Há mais de 50 anos as mulheres
tomam anticoncepcional e, mesmo
com os avanços da medicina,
ainda parecemos distantes de
uma versão masculina do
medicamento. Por quê?

Por: Madson de Moraes
Ilustrações: Mariane Ayrosa

E a pílula
masculina,
cadê?

O anticoncepcional feminino
foi lançado ainda nos anos
60, mas as opções masculinas
permanecem, mais de meio
século depois, praticamente
as mesmas. E há muitos
motivos por trás disso

Dinheiro baliza as decisões de
todas as indústrias. Desenvolver
novos medicamentos custa caro e, no
caso de uma pílula anticoncepcional
masculina, as farmacêuticas julgam
o mercado insuficiente

Ainda que as empresas digam
que não acreditam que os
homens optariam pela pílula,
levantamentos recentes
têm indicado o contrário

Quando uma pesquisa alemã,
por exemplo, entrevistou 9
mil homens de vários países,
mais da metade respondeu
que toparia tomar um anticoncepcional

“A literatura médica aponta
para esse fato: os homens
gostariam de poder ter
uma maior participação nas
decisões contraceptivas”,
diz o professor Erick
José Ramo da Silva,
que estuda o assunto

Alguns cientistas questionam
se a hierarquia patriarcal
das farmacêuticas não é uma
barreira. Se fossem dirigidas
por mulheres, uma pílula ou
nova contracepção masculina
já existiria?

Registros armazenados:

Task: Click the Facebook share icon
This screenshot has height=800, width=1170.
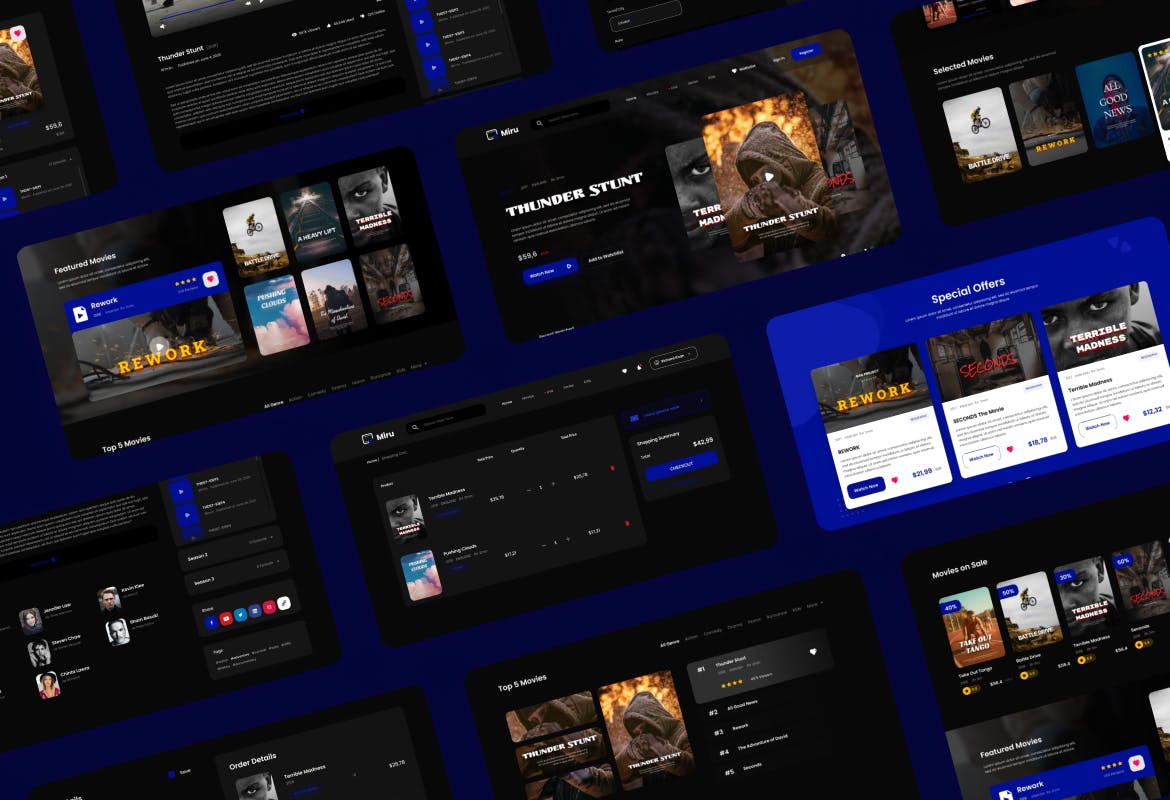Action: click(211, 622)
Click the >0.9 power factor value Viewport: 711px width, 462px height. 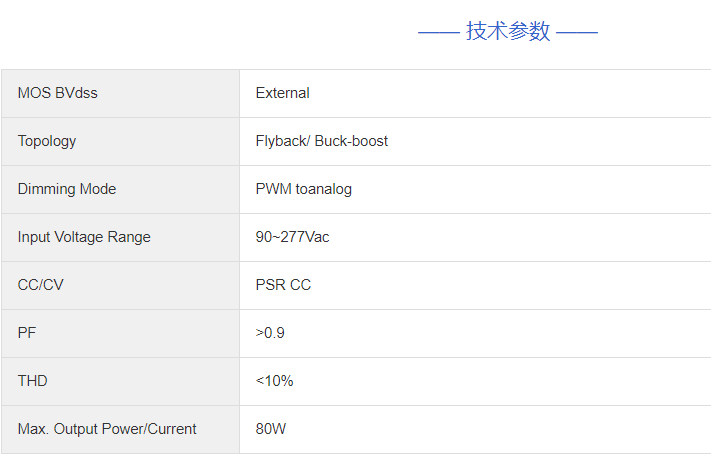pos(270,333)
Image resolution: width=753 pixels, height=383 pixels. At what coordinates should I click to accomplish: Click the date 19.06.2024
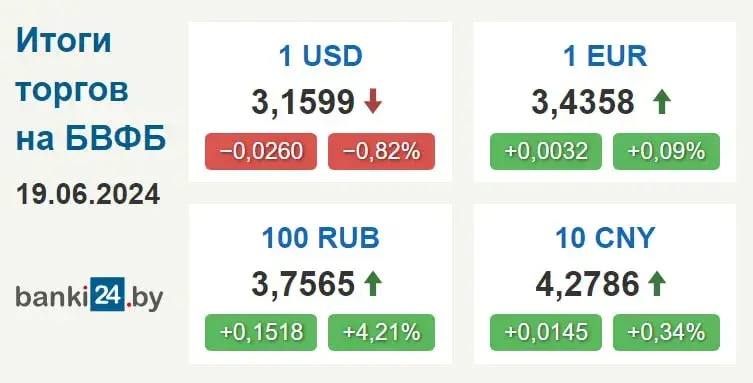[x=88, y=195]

[Lista de atividades]
a: Transcreva o texto sobre a pílula anticoncepcional masculina, começando em "Há mais de 50" e terminando em "medicamento. Por quê?".
b: Retome o texto sobre a pílula anticoncepcional masculina no ponto em que ele para e dê continuidade a ele.

[Respostas por tarefa]
a:
Há mais de 50 anos as mulheres
tomam anticoncepcional e, mesmo
com os avanços da medicina,
ainda parecemos distantes de
uma versão masculina do
medicamento. Por quê?

b:
O Dr. Herjan Coelingh Bennink,
professor de ginecologia que
ajudou a desenvolver alguns
contraceptivos femininos
na empresa americana
Organon, onde ficou até
2000, acredita que sim

“Encontrei resistência
dentro do conselho da
empresa, onde a reação
padrão dos membros,
brancos de meia idade,
era: ‘Eu nunca iria usar’.
era considerado algo
para covardes e homens
fracos”, conta

Outra questão levantada é
a biológica: pesquisadores
garantem que bloquear um
óvulo por mês em mulheres é
um desafio mais simples do
que inibir a produção diária
de milhões de espermatozóides

Como bloquear a fertilidade
do homem sem prejudicá-la?
Responder isso, garantem,
é difícil e caro. Com o
desinteresse da indústria
farmacêutica, cientistas
têm buscado alternativas
por meios não hormonais

“Muitas pesquisas já
se mostraram efetivas
em laboratório e são
potencialmente viáveis”,
diz Erick. “Possivelmente,
é por algum método não
hormonal que a pílula
masculina vai chegar
ao mercado”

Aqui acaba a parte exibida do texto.